Assigned task:
Condense the paragraph beginning "Two years ago, Robert DuBoise" from the article on the 1983 Tampa rape and murder cases into one or two sentences that keep its main facts.

Document section:
***

One man has been exonerated and two men have since been charged in the gruesome rapes and murders of two Florida women in 1983.
The combined efforts in all three cases are the work of Hillsborough State Attorney Andrew Warren, an elected Democrat who was recently taken off the job by Gov. Ron DeSantis (R). Warren’s office has declined to prosecute doctors who provide gender-affirming services for transgender individuals or transgender individuals who choose to use restrooms that align with their gender. In recent weeks, Warren has also said his office would exercise prosecutorial discretion regarding laws that criminalize abortion.
DeSantis described the prosecutor’s actions as a “neglect of duty.” Warren issued updates in the rape and murder cases hours after being suspended from the position he was elected to in 2016 and 2020.
Amos Robinson, 58, and Abron Scott, 57, stand accused of brutally sexually assaulting and then killing 19-year-old Barbara Grams and 41-year-old Linda Lansen. The defendants are both currently serving life sentences for the October 1983 murder of Carlos Orellana.
“We now know these two men carried out a sinister spree of rape and murder in Tampa Bay in the summer and fall of 1983,” Warren said at a press conference that was teased the day before, then canceled, then hastily on again in the aftermath of the DeSantis move. “They are still alive and they will finally face a reckoning for what they did.”
While the violence that took Lansen’s life has long been a cold case, the Grams rape and killing was solved decades ago – just incorrectly.
Two years ago, Robert DuBoise was exonerated by the Hillsborough County State Attorney’s Office’s Conviction Review Unit through the use of DNA evidence that confirmed the man who spent 37 years behind bars was not, in fact, responsible for the young woman’s death. Warren founded the conviction review unit in 2018.
DuBoise, who is now suing the retired police officers directly responsible for his false imprisonment as well as the City of Tampa, was originally convicted on the strength of so-called “bite mark analysis” due to a wound on Grams’ face that a court-allowed expert was allowed to opine about. That form of analysis – testified to by a dentist who is also being sued by the exonerated man – has since been rejected by the scientific community. In the present case, however, there are allegations that the wound on Grams’ face was actually “fabricated” and not from human teeth at all.
Suddenly lacking a killer and buoyed by the additional evidence, investigators began looking into other unsolved murders from around the same time in Tampa. Lansen’s case was reopened. DNA in both instances turned up matches for both Robinson and Scott.
“In July, Linda Lansen was found at the end of Memorial Highway in Town and County. She had been raped, shot in the head and dumped in the bushes,” Warren said at the press conference. “In August, Barbara Grams was found behind a dental office in Tampa Heights. She had been beaten to death and raped.”
During the crime spree, Lansen’s case was frequently referenced in media accounts, according to the Tampa Bay Times. Police in the Tampa Bay area, which spans some four counties, repeatedly insisted the wave of brutal murders targeting seemingly random women were unrelated. They were wrong in at least two instances – and maybe three. Robinson and another man were charged over the September 1983 beating death of Hermenia Castro. That case never went to trial.
“There are no words to describe what it’s like to go through 39 years of grief and not knowing what happened,” Linda Sheffield, Lansen’s niece, said at the press conference announcing the indictments.
The since-ousted prosecutor said the suspects are now being looked at for other potential crimes in the area.
“These men are serial murders and rapists, and although they are already serving a life sentence, their crimes against Barbara Grams and Linda Lansen cannot and will not go unpunished,” Warren continued. “Additionally, these men are subjects in other cold case investigations from the same time period in the Tampa Bay area.”

***

(Recorded data)
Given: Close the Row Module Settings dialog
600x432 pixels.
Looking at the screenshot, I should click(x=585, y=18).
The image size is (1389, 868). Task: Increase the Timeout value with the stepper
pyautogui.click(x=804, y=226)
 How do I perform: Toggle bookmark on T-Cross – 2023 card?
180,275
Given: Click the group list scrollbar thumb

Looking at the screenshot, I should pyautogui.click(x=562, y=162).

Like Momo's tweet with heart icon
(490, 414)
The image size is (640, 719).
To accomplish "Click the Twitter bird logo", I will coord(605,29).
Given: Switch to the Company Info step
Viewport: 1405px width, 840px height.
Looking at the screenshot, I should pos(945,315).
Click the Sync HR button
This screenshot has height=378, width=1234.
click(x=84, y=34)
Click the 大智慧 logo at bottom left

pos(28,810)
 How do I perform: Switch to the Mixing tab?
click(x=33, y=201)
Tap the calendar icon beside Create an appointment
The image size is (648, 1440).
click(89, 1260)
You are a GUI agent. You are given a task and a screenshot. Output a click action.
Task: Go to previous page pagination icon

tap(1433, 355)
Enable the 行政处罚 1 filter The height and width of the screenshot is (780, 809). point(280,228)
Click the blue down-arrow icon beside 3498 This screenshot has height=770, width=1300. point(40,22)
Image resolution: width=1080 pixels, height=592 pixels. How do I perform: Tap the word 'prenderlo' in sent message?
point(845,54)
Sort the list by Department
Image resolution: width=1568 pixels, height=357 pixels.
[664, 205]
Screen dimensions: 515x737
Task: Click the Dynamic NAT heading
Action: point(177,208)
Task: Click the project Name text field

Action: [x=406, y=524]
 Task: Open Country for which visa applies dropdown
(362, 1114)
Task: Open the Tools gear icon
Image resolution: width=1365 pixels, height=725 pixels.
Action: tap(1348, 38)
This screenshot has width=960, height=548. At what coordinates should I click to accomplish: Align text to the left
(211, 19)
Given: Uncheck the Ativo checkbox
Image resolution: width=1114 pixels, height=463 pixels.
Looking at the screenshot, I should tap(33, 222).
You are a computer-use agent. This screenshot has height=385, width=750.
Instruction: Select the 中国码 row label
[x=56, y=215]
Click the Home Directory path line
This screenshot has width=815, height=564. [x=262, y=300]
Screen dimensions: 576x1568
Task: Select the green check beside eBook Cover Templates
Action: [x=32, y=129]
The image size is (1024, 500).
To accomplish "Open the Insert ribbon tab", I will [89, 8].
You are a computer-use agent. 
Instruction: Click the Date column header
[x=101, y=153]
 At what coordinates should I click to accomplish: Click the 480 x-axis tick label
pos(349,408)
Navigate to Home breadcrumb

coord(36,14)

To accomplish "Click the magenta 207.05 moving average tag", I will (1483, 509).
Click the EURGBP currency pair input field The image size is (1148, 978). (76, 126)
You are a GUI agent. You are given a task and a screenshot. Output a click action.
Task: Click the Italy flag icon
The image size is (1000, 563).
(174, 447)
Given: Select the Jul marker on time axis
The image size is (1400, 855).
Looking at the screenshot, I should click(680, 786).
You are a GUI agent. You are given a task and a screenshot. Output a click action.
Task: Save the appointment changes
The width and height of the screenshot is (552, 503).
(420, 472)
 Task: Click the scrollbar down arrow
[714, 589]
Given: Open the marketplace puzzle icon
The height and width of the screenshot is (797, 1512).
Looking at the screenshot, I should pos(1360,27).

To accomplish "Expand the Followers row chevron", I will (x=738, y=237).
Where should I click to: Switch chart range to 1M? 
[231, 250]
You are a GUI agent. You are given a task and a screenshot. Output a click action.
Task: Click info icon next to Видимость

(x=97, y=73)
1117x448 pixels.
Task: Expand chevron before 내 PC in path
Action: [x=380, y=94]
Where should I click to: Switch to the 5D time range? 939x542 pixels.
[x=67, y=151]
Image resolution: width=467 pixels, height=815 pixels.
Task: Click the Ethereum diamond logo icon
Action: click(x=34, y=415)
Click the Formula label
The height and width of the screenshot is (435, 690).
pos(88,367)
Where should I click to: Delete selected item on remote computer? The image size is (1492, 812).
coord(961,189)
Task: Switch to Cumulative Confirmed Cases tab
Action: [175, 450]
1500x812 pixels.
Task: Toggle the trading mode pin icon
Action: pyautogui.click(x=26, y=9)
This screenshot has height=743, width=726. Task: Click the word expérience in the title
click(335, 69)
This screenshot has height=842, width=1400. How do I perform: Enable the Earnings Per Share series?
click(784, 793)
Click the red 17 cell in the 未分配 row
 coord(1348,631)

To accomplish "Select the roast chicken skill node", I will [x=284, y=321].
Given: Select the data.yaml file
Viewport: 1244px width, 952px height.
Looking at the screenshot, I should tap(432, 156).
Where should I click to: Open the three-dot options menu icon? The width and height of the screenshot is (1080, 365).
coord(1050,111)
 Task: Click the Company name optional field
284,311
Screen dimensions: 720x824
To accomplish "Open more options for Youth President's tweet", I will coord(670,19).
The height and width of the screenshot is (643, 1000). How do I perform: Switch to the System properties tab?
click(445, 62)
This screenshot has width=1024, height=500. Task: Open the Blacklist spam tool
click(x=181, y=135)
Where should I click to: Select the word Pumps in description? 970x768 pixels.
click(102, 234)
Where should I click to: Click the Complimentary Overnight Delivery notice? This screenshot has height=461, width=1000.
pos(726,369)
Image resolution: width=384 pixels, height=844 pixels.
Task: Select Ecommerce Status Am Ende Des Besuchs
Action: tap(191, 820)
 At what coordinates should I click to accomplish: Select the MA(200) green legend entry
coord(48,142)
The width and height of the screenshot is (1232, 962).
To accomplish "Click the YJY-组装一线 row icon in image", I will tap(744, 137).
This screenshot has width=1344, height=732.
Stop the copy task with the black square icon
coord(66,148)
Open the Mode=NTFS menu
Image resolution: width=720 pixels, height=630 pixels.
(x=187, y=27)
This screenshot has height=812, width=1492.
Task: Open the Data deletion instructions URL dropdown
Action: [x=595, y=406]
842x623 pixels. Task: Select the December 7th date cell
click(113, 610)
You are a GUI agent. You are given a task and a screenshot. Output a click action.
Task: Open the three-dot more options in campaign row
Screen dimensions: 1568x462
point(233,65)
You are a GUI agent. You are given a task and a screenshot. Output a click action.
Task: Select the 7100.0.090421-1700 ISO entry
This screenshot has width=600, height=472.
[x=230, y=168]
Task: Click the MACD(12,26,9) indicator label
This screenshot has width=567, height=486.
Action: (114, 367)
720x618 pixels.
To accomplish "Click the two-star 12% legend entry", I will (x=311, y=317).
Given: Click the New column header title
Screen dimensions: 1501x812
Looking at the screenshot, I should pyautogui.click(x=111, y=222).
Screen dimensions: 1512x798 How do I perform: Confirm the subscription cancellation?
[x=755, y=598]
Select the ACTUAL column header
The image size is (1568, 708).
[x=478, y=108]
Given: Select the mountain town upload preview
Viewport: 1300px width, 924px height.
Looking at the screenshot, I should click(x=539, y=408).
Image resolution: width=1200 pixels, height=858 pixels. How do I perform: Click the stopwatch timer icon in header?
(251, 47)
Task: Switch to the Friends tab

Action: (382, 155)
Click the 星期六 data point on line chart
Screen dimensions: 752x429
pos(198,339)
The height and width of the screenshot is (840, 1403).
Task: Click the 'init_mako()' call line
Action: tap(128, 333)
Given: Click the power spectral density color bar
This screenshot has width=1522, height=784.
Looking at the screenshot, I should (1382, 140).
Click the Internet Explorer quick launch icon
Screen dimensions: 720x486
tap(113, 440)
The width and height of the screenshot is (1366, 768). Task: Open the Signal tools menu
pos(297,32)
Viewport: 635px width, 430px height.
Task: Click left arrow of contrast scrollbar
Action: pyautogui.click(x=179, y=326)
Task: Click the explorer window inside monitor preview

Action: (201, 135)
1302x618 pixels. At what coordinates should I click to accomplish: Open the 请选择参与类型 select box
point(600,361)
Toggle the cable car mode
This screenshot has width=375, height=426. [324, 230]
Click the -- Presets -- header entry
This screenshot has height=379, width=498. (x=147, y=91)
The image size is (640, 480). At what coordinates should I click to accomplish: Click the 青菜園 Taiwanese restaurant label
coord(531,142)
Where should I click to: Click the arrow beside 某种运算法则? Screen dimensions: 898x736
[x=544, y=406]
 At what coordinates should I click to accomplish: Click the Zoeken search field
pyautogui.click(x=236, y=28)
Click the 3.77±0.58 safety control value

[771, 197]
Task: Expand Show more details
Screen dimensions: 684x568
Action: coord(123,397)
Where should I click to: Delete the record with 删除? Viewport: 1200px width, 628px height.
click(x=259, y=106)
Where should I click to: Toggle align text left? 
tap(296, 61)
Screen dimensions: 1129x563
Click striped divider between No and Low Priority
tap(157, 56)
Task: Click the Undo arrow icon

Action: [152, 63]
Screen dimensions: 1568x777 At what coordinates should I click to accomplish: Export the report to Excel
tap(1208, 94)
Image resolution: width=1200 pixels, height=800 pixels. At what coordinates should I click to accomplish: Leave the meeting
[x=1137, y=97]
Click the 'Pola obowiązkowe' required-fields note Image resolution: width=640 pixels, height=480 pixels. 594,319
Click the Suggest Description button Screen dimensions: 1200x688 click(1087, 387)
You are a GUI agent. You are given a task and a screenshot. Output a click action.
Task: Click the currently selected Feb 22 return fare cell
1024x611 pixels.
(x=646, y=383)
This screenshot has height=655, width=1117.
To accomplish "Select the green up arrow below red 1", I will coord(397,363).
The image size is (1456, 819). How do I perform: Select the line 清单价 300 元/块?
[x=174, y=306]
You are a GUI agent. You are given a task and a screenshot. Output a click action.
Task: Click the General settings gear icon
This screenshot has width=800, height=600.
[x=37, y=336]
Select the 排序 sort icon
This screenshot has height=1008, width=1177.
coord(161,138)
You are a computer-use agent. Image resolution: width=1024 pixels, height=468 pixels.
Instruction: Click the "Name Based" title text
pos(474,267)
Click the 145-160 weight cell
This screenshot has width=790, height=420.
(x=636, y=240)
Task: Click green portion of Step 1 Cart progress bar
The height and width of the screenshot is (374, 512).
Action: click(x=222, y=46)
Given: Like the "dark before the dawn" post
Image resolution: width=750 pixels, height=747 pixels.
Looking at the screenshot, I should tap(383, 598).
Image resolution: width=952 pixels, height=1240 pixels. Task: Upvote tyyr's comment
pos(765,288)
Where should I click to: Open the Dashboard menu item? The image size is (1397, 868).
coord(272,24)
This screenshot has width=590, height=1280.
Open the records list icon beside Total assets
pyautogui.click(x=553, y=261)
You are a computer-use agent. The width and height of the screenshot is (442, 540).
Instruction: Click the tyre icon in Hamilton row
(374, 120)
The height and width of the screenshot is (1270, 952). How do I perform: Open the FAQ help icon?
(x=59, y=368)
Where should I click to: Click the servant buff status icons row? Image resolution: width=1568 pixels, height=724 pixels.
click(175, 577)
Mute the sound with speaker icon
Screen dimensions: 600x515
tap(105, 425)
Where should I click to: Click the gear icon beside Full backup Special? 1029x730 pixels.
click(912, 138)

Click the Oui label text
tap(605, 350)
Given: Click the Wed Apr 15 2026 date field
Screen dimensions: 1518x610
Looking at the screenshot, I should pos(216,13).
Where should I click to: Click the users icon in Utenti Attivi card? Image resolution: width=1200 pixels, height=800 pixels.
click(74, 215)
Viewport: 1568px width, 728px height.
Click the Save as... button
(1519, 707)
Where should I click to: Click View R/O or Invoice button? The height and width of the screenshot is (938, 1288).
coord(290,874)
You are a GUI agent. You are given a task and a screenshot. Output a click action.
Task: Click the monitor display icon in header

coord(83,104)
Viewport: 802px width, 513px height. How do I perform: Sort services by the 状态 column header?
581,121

***

Answer area:
Two years ago, the Hillsborough County State Attorney's Office's Conviction Review Unit, which Warren founded in 2018, exonerated Robert DuBoise. It used DNA evidence showing that he was not responsible for Barbara Grams' death, after he had spent 37 years behind bars.